Requirement: Return every line of the listing, exactly as it reads.
##########
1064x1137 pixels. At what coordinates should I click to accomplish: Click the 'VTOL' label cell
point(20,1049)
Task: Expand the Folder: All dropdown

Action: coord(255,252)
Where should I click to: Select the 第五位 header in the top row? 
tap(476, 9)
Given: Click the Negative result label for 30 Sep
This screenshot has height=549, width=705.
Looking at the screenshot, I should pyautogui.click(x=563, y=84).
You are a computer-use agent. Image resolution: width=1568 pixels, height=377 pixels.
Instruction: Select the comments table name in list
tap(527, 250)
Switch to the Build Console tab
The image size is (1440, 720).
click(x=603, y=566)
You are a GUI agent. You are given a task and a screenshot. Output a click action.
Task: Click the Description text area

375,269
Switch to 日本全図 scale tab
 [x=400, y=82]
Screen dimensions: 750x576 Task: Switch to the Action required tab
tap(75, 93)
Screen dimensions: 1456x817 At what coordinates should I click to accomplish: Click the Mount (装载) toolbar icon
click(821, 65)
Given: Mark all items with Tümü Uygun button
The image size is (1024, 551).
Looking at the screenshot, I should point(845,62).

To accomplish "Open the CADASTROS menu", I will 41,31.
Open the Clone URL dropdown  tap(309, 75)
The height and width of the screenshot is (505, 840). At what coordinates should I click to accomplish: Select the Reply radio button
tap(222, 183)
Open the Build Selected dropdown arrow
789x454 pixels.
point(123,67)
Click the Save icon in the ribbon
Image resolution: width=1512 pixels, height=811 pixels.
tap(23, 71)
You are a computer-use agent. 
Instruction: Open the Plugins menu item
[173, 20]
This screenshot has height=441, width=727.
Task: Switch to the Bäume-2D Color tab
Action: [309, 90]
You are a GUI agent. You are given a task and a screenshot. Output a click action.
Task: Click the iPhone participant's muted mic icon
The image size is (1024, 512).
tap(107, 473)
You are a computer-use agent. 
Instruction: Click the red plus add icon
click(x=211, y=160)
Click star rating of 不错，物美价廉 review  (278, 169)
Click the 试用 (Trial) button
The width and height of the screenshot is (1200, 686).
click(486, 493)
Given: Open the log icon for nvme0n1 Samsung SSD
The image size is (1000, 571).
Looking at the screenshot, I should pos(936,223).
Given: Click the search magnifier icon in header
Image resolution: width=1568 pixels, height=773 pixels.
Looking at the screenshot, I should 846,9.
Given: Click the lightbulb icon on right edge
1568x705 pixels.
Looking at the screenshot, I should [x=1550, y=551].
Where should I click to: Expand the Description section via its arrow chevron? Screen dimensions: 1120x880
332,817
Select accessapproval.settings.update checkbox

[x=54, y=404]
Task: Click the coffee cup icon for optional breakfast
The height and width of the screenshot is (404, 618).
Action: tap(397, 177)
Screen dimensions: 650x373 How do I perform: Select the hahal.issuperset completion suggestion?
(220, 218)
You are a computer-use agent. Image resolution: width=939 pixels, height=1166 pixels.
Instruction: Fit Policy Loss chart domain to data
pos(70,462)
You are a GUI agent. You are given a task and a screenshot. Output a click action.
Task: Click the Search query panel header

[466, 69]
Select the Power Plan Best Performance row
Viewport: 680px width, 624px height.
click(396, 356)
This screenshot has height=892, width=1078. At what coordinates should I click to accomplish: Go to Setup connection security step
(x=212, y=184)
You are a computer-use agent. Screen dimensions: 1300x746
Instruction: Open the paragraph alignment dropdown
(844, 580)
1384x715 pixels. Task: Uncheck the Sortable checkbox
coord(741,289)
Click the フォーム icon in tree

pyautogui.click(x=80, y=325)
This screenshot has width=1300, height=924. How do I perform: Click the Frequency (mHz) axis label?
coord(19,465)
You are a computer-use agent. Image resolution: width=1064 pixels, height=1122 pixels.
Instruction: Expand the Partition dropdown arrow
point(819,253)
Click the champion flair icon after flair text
##########
Answer section:
1064x1137 pixels. At what coordinates should I click to accomplish: Click the 'VTOL' label cell
point(20,1049)
Task: Expand the Folder: All dropdown

Action: coord(255,252)
Where should I click to: Select the 第五位 header in the top row? 
tap(476, 9)
Given: Click the Negative result label for 30 Sep
This screenshot has height=549, width=705.
Looking at the screenshot, I should pyautogui.click(x=563, y=84).
You are a computer-use agent. Image resolution: width=1568 pixels, height=377 pixels.
Instruction: Select the comments table name in list
tap(527, 250)
Switch to the Build Console tab
The image size is (1440, 720).
click(x=603, y=566)
You are a GUI agent. You are given a task and a screenshot. Output a click action.
Task: Click the Description text area

375,269
Switch to 日本全図 scale tab
 [x=400, y=82]
Screen dimensions: 750x576 Task: Switch to the Action required tab
tap(75, 93)
Screen dimensions: 1456x817 At what coordinates should I click to accomplish: Click the Mount (装载) toolbar icon
click(821, 65)
Given: Mark all items with Tümü Uygun button
The image size is (1024, 551).
Looking at the screenshot, I should point(845,62).

To accomplish "Open the CADASTROS menu", I will 41,31.
Open the Clone URL dropdown  tap(309, 75)
The height and width of the screenshot is (505, 840). At what coordinates should I click to accomplish: Select the Reply radio button
tap(222, 183)
Open the Build Selected dropdown arrow
789x454 pixels.
point(123,67)
Click the Save icon in the ribbon
Image resolution: width=1512 pixels, height=811 pixels.
tap(23, 71)
You are a computer-use agent. 
Instruction: Open the Plugins menu item
[173, 20]
This screenshot has height=441, width=727.
Task: Switch to the Bäume-2D Color tab
Action: [309, 90]
You are a GUI agent. You are given a task and a screenshot. Output a click action.
Task: Click the iPhone participant's muted mic icon
The image size is (1024, 512).
tap(107, 473)
You are a computer-use agent. 
Instruction: Click the red plus add icon
click(x=211, y=160)
Click star rating of 不错，物美价廉 review  (278, 169)
Click the 试用 (Trial) button
The width and height of the screenshot is (1200, 686).
click(486, 493)
Given: Open the log icon for nvme0n1 Samsung SSD
The image size is (1000, 571).
Looking at the screenshot, I should pos(936,223).
Given: Click the search magnifier icon in header
Image resolution: width=1568 pixels, height=773 pixels.
Looking at the screenshot, I should 846,9.
Given: Click the lightbulb icon on right edge
1568x705 pixels.
Looking at the screenshot, I should [x=1550, y=551].
Where should I click to: Expand the Description section via its arrow chevron? Screen dimensions: 1120x880
332,817
Select accessapproval.settings.update checkbox

[x=54, y=404]
Task: Click the coffee cup icon for optional breakfast
The height and width of the screenshot is (404, 618).
Action: tap(397, 177)
Screen dimensions: 650x373 How do I perform: Select the hahal.issuperset completion suggestion?
(220, 218)
You are a computer-use agent. Image resolution: width=939 pixels, height=1166 pixels.
Instruction: Fit Policy Loss chart domain to data
pos(70,462)
You are a GUI agent. You are given a task and a screenshot. Output a click action.
Task: Click the Search query panel header

[466, 69]
Select the Power Plan Best Performance row
Viewport: 680px width, 624px height.
click(396, 356)
This screenshot has height=892, width=1078. At what coordinates should I click to accomplish: Go to Setup connection security step
(x=212, y=184)
You are a computer-use agent. Screen dimensions: 1300x746
Instruction: Open the paragraph alignment dropdown
(844, 580)
1384x715 pixels. Task: Uncheck the Sortable checkbox
coord(741,289)
Click the フォーム icon in tree

pyautogui.click(x=80, y=325)
This screenshot has width=1300, height=924. How do I perform: Click the Frequency (mHz) axis label?
coord(19,465)
You are a computer-use agent. Image resolution: width=1064 pixels, height=1122 pixels.
Instruction: Expand the Partition dropdown arrow
point(819,253)
Click the champion flair icon after flair text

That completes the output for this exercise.